VERSUS: Mötley Crüe vs. Van Halen III
Welcome to another edition of Versus. The series where we look at two albums in metal history, and compare them to each other, and see which one was the better record.
It this edition of Versus, we are tackling two iconic bands of the 1980’s. With two albums that showcase new blood in the band, both replacing legendary front men, and both bands trying to adapt to the rise of the surging nineties grunge sound in hard rock and heavy metal. Both records considered divisive by fans, some even claiming the low points of the band’s discographies. Let’s take a look at this matchup in this battle I’m calling “The Battle of The One and Done”
In this corner, we have Mötley Crüe with their sixth album, 1995’s self-titled album. The record is the debut, and also only release, of former Scream front man John Corabi, replacing former vocalist Vince Neil, who left the band during the recording of this record. With the addition of Corabi, the band was able to experiment more musically with Corabi contributing lyrics with bassist Nikki Sixx and guitar parts along with guitarist Mick Mars. Lyrical content became more serious with subject matter like music censorship, the 1992 Los Angeles riots, and child molestation, which deviated from the 80’s sleaze and excess of sex and rebellion the band was known to sing about. Let’s take a look at this record to see what Corabi and Mötley Crüe delivered on this release.
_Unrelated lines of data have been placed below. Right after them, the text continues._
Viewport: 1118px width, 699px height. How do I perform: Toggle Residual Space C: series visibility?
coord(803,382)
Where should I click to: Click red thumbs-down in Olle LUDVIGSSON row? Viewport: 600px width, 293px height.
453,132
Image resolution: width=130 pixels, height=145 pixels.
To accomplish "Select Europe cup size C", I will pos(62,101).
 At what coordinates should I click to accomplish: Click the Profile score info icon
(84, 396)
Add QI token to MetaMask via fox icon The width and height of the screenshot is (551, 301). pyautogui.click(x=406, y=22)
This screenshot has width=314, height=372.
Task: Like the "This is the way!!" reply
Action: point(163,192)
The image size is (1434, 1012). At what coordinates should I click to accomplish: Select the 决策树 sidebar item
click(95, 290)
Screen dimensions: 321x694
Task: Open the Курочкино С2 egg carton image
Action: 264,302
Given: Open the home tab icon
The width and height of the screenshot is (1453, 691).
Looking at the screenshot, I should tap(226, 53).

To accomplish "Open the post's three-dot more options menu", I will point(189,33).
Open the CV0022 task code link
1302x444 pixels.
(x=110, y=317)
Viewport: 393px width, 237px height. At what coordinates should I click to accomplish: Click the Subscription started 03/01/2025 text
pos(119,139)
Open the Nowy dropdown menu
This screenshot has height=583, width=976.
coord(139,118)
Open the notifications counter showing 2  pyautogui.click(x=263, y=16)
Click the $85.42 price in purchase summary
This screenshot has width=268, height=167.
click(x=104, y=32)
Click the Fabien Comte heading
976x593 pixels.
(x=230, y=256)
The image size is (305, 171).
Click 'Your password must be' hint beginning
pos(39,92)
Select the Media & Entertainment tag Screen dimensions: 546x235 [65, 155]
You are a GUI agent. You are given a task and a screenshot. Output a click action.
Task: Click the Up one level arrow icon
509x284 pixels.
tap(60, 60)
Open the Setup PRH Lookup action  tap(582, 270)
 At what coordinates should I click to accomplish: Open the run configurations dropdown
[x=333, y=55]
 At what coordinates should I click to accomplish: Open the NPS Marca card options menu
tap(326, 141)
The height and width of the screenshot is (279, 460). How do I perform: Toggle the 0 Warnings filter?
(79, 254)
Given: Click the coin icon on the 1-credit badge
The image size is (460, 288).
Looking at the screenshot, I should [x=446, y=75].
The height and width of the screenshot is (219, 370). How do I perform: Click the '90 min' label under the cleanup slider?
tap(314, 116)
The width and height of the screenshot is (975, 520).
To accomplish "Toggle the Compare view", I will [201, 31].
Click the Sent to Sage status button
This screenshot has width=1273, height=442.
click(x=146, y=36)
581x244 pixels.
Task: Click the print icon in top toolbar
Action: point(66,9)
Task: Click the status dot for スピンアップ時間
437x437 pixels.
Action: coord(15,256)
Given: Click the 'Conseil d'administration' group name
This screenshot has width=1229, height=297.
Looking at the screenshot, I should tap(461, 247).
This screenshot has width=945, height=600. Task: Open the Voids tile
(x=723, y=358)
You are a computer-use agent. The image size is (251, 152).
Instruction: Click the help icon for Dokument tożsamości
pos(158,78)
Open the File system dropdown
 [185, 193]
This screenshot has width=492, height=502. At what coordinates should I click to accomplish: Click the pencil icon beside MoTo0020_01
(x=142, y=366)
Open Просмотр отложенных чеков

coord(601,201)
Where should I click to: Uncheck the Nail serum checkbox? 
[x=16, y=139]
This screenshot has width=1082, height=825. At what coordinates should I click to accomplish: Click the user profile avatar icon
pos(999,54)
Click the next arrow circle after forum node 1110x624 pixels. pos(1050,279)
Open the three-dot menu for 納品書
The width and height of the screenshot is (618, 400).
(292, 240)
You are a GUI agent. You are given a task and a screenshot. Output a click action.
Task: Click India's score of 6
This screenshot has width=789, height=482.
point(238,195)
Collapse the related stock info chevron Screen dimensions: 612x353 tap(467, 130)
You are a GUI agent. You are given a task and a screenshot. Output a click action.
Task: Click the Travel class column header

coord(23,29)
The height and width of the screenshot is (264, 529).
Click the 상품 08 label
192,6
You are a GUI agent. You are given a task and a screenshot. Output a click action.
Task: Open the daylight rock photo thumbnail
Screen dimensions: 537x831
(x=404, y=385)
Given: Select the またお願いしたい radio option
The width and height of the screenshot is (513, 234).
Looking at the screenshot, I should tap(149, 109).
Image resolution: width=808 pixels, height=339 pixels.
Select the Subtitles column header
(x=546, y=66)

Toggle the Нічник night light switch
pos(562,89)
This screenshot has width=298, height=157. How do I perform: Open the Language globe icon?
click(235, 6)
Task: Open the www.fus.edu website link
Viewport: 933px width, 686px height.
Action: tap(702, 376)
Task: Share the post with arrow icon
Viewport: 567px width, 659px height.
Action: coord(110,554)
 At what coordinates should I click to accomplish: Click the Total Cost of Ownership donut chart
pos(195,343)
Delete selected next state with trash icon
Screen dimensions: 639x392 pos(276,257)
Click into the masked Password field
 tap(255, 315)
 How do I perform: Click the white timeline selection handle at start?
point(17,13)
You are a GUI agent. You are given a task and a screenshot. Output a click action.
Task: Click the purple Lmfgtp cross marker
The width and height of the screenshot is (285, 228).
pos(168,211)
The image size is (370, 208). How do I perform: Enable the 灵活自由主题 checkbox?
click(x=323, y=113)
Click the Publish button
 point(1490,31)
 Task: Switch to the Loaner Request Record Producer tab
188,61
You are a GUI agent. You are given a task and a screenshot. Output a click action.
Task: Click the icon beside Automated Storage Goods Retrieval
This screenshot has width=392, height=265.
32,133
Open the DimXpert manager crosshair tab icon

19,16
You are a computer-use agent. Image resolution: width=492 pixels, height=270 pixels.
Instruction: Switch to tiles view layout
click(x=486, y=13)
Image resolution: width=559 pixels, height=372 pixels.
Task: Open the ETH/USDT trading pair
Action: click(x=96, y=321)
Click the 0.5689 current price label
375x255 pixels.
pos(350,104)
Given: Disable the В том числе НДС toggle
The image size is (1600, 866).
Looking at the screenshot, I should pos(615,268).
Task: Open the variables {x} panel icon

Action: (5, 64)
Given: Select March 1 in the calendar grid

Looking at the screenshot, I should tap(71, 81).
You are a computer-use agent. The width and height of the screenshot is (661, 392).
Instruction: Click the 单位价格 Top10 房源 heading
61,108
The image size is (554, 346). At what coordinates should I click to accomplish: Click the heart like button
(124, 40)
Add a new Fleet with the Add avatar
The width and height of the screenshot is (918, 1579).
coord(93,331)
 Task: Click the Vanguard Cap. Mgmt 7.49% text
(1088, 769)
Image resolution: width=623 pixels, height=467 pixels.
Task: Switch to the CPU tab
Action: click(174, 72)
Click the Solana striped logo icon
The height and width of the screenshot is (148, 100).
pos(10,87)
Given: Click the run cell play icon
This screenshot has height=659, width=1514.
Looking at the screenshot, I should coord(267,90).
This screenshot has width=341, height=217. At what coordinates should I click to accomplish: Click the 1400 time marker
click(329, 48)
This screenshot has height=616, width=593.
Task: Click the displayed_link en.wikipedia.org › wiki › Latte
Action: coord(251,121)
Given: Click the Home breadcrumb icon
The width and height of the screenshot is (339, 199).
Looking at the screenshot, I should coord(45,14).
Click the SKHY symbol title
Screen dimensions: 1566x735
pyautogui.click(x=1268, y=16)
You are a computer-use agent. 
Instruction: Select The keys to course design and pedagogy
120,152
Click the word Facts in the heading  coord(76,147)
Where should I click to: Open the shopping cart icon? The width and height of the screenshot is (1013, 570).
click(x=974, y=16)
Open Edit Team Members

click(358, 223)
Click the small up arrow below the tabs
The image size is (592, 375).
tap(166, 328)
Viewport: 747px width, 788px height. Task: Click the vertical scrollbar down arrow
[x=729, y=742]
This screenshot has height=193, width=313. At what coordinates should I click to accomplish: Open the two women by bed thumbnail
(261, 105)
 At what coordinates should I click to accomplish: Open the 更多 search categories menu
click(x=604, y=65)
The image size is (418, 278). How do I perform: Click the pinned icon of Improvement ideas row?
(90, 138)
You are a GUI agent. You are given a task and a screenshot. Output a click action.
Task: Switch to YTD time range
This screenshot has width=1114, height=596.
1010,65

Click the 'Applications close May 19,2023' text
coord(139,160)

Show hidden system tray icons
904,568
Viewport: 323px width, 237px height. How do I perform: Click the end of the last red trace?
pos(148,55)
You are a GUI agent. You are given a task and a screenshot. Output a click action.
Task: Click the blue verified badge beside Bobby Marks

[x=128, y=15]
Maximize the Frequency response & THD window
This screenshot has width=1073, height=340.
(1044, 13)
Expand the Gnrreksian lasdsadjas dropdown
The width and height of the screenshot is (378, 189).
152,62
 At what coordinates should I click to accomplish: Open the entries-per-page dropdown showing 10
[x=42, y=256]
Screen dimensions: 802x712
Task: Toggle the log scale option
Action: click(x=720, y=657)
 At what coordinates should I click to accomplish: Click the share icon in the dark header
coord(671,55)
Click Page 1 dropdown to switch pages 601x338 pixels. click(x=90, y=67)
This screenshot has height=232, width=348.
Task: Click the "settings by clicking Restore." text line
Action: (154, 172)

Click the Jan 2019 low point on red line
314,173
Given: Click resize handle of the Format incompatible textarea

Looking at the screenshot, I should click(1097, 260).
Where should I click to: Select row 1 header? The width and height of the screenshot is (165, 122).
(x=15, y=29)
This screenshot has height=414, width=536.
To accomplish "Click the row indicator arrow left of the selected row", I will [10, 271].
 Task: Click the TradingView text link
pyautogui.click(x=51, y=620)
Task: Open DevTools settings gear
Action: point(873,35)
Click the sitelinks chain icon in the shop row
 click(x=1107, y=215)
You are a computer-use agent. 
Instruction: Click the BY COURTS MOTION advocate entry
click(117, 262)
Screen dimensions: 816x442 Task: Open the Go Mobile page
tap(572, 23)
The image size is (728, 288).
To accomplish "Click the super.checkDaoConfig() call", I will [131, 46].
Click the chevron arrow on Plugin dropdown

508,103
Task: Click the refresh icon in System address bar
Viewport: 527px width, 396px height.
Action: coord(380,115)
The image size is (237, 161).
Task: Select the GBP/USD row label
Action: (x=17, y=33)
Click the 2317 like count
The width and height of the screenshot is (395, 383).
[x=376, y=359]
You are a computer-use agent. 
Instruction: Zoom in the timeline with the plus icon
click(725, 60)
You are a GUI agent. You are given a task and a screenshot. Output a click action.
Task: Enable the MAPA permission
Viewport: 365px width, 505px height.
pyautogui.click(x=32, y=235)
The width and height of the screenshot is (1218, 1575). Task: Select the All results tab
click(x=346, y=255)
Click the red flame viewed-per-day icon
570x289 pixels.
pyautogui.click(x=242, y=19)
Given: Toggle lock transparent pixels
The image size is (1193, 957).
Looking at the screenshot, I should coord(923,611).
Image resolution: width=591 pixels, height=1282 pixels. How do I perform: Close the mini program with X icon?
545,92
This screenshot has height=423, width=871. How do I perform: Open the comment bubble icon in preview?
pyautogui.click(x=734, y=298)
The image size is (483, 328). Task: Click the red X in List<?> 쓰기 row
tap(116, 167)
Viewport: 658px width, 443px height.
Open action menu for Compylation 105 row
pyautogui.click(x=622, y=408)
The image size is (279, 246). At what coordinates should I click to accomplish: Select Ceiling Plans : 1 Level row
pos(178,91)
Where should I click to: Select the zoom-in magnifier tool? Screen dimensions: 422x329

Opening the album is the song “Power To The Music”, opening with a gritty, almost Pantera-esque riff, almost adding a groove metal sound to the track. Drummer Tommy Lee’s drums punch hard in the mix until Corabi makes his debut. Adding a more eclectic vocal range, at some points sounding like late Soundgarden singer Chris Cornell, which fits the heavier, groovier theme the band delivers on the record. With a great bluesy, into a classic Crüe sounding guitar solo, and thunderous drums by Lee at the end, the song is a great introduction to Corabi and the direction the band is going for with this new lineup. “Uncle Jack” continues the 90’s-era feel of the album with elements of the song sounding like a better produced Alice in Chains track, with Corabi attempting a Layne Staley vocal style through the main verse sections. A gritty, brooding, almost sludgy sounding breakdown closes the song with Corabi wailing with ooo’s adding an ominous and dark feeling, matching the dark subject matter of the song.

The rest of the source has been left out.